Make no mistake – metal is an art form. It’s influential and incredibly important. When you go down the list of the greatest guitar players of all time in any field, it’s Jimi Hendrix, Eddie Van Halen, Jimmy Page, and Steve Vai, all guys from the hard rock or heavy metal circles. So, to me, this is a fledgling organization that continues to carry the torch and recognize an underappreciated form of music, which is metal. They asked Twisted Sister to be a part of this, so we’re just adding to the grandeur of this important yet very new organization.
He was then asked why he thinks metal genre has been underappreciated, to which he replied:
I’m not hemming and hawing here or saying it’s you directly, but I blame the writers and journalists. They historically have f***ed over so many forms of music, changing their course forever. I’ve researched a whole hell of a lot of what I’m talking about, and let me tell you – it’s a dark web of shit. Journalists tend to trivialize music, want to nickname it, and then dismiss it as being a fad. It happened with blues, jazz, grunge, heavy metal, punk, and more. Now, remember these genre tags… These were not self-applied designations. Take ‘hair metal,’ for example; that was a name given to that form of rock music by a journalist who wanted to pigeonhole it into something.
I could go on, like with jazz, they called it that because they thought it was frivolous music and silly. And they labeled the blues the way they did because they felt the people playing it were whining and complaining. So, these were not names that the people who played this music applied when it first came out; it was done so by other people. And then we get to heavy metal, Led Zeppelin was called heavy metal, but they were not heavy metal. If you want to talk early metal, I mean, Black Sabbath was our heavy metal. So, it’s all bullshit.
Metal has been marginalized by writers for years, just like all other forms of music have been at some point or another. People don’t want to believe it’s real or has value, but it does. They call Iggy Pop punk music, but there are thousands of interviews where he denounces that. And then the grunge guys, man, the grunge bands hated the term ‘grunge’ because, to them, it was another instance of people relegating to music that wasn’t real. It was like, ‘You’re grunge music. You’re not real rock. You’re grunge rock.’

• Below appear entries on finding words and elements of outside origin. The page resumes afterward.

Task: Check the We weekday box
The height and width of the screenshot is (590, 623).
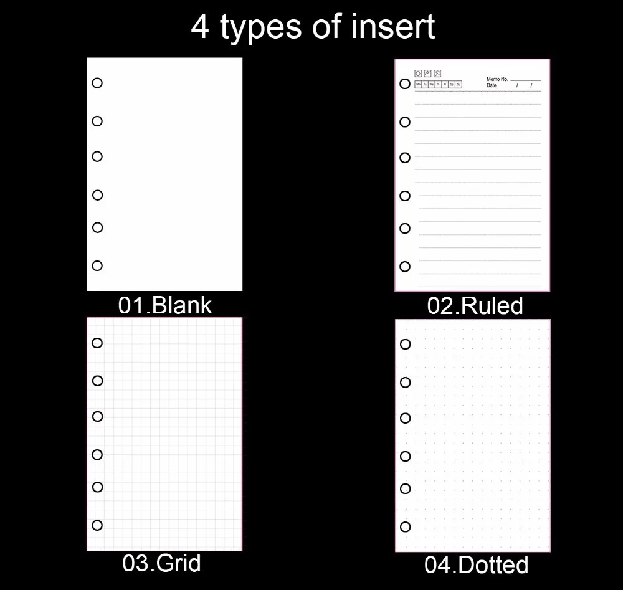Action: click(432, 84)
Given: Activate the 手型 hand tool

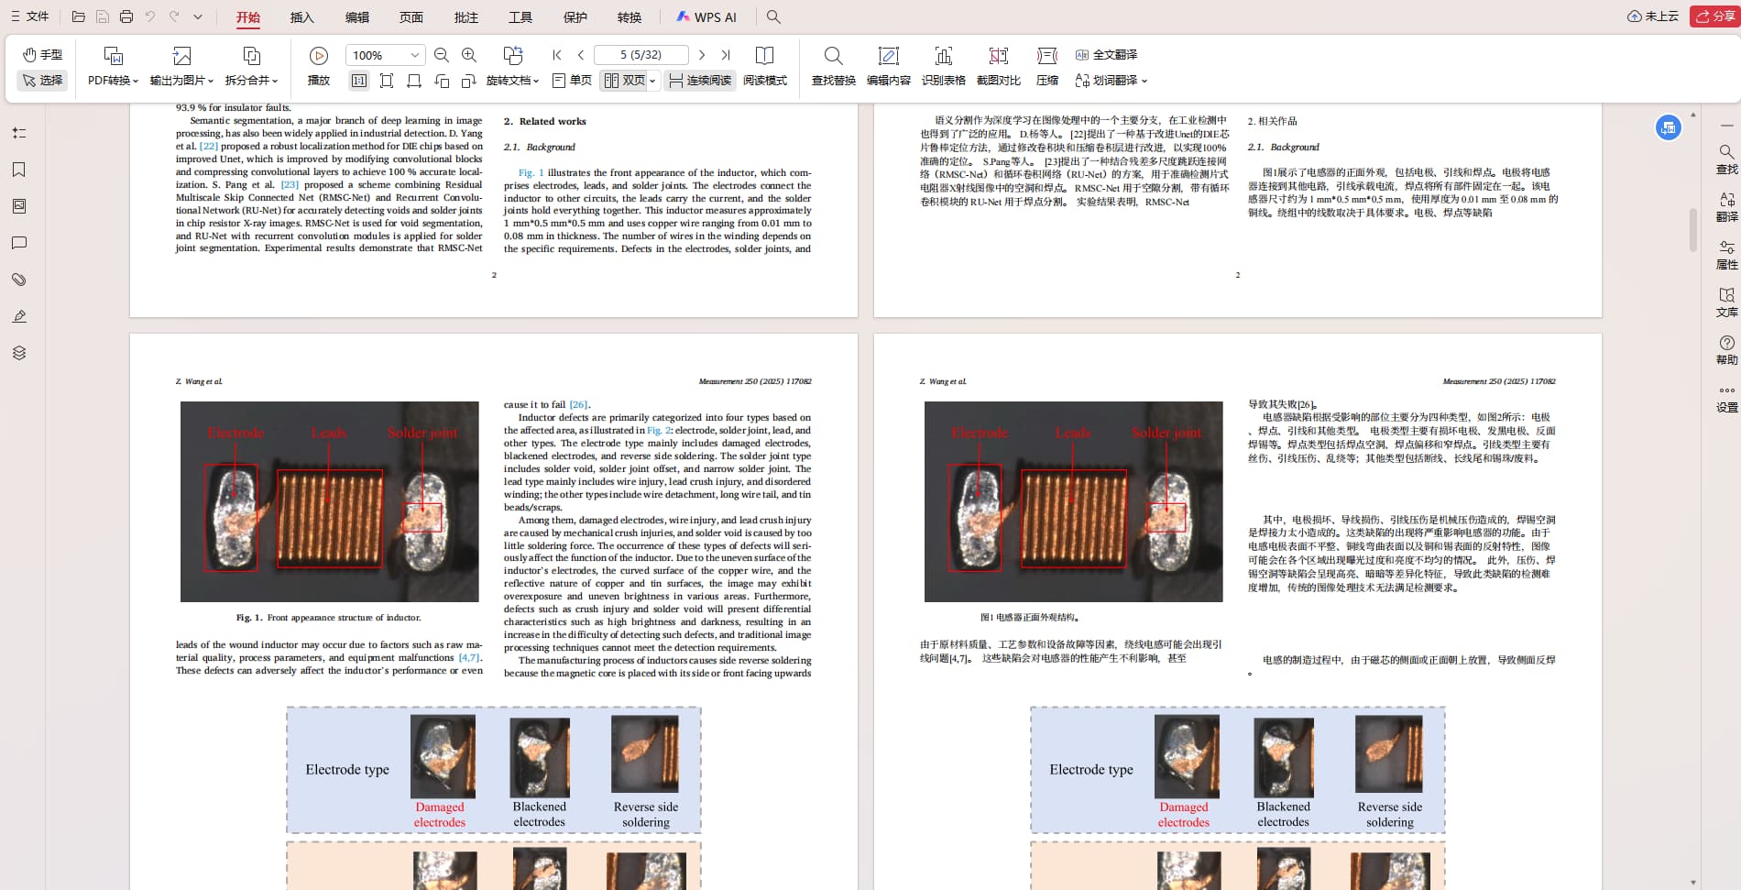Looking at the screenshot, I should (43, 55).
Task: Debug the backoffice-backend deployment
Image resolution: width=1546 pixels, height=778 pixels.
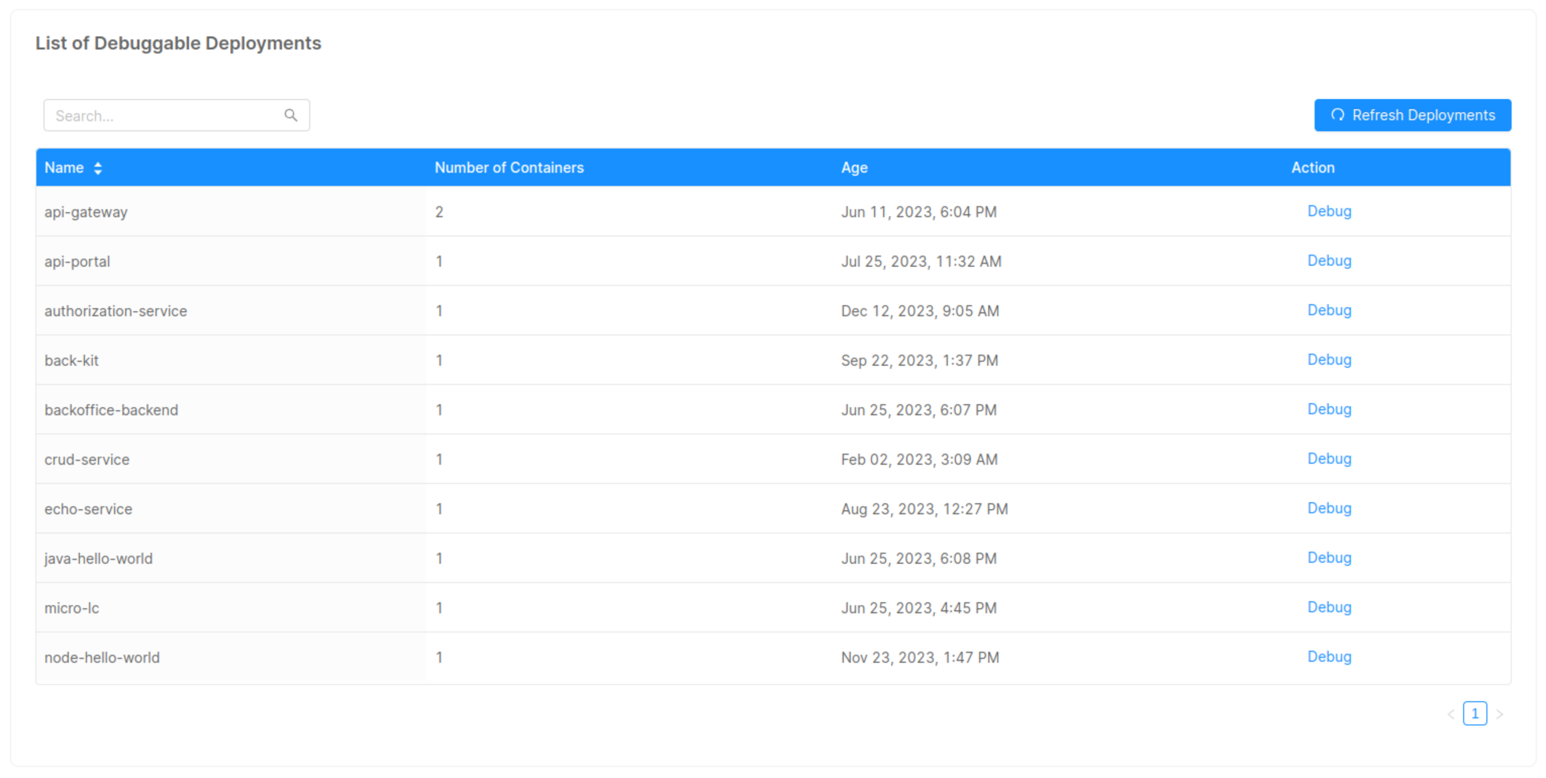Action: pyautogui.click(x=1329, y=409)
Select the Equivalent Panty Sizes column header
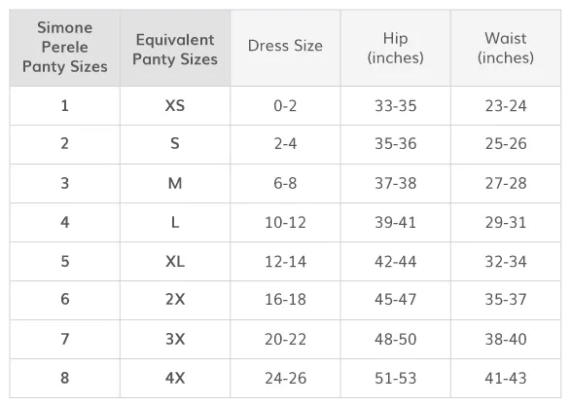 [175, 48]
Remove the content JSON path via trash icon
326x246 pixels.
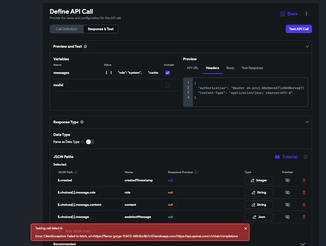click(x=304, y=205)
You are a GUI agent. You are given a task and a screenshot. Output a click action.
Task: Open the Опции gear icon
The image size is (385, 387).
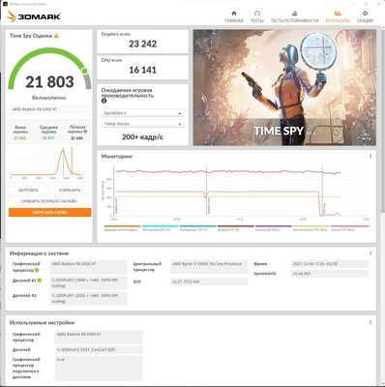365,14
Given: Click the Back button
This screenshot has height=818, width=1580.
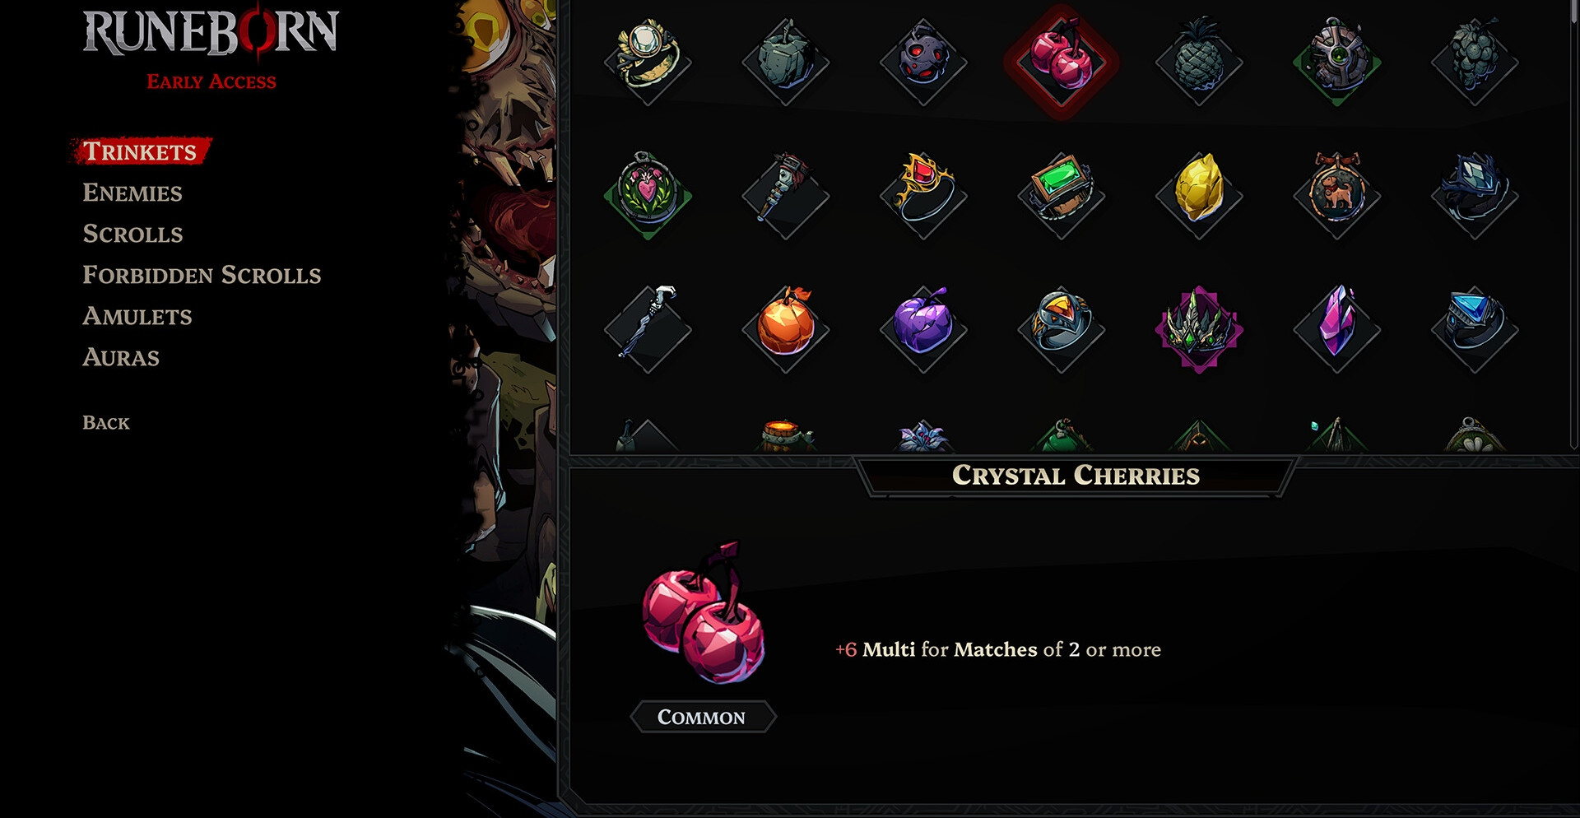Looking at the screenshot, I should pyautogui.click(x=106, y=423).
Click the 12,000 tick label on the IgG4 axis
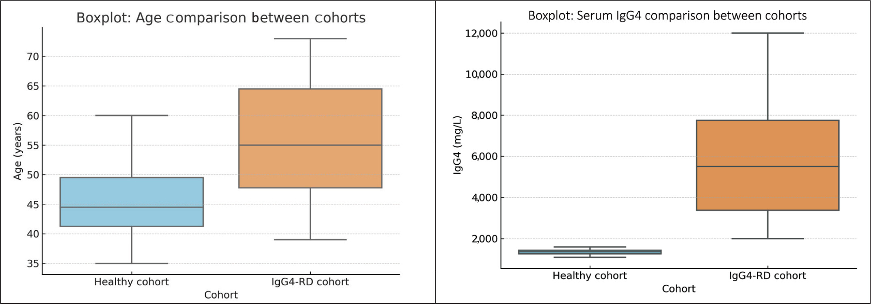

Dee Snider further asked to shares his thoughts if heavy metal has faced harsher scrutiny than most. He said:
It’s hard to say. I can say that when it first came out, which I guess would be when the first Sabbath and Zeppelin records came out, they were groundbreaking. But suddenly, these terms were being applied to them, which diminished what they were, who they were, what they were doing, and what they were achieving. I believe it starts with the dismissive nature of the press, and then people follow the lead of the journalists and make all sorts of stupid assumptions. Many people want to dismiss different kinds of music because I think it’s easier for them to do that rather than take it seriously and give it a chance. It’s easier for them to say, ‘Oh, it’s heavy metal. It must be this, or it must suck.’ Honestly, it’s silly, and I wish it would stop. But it never will.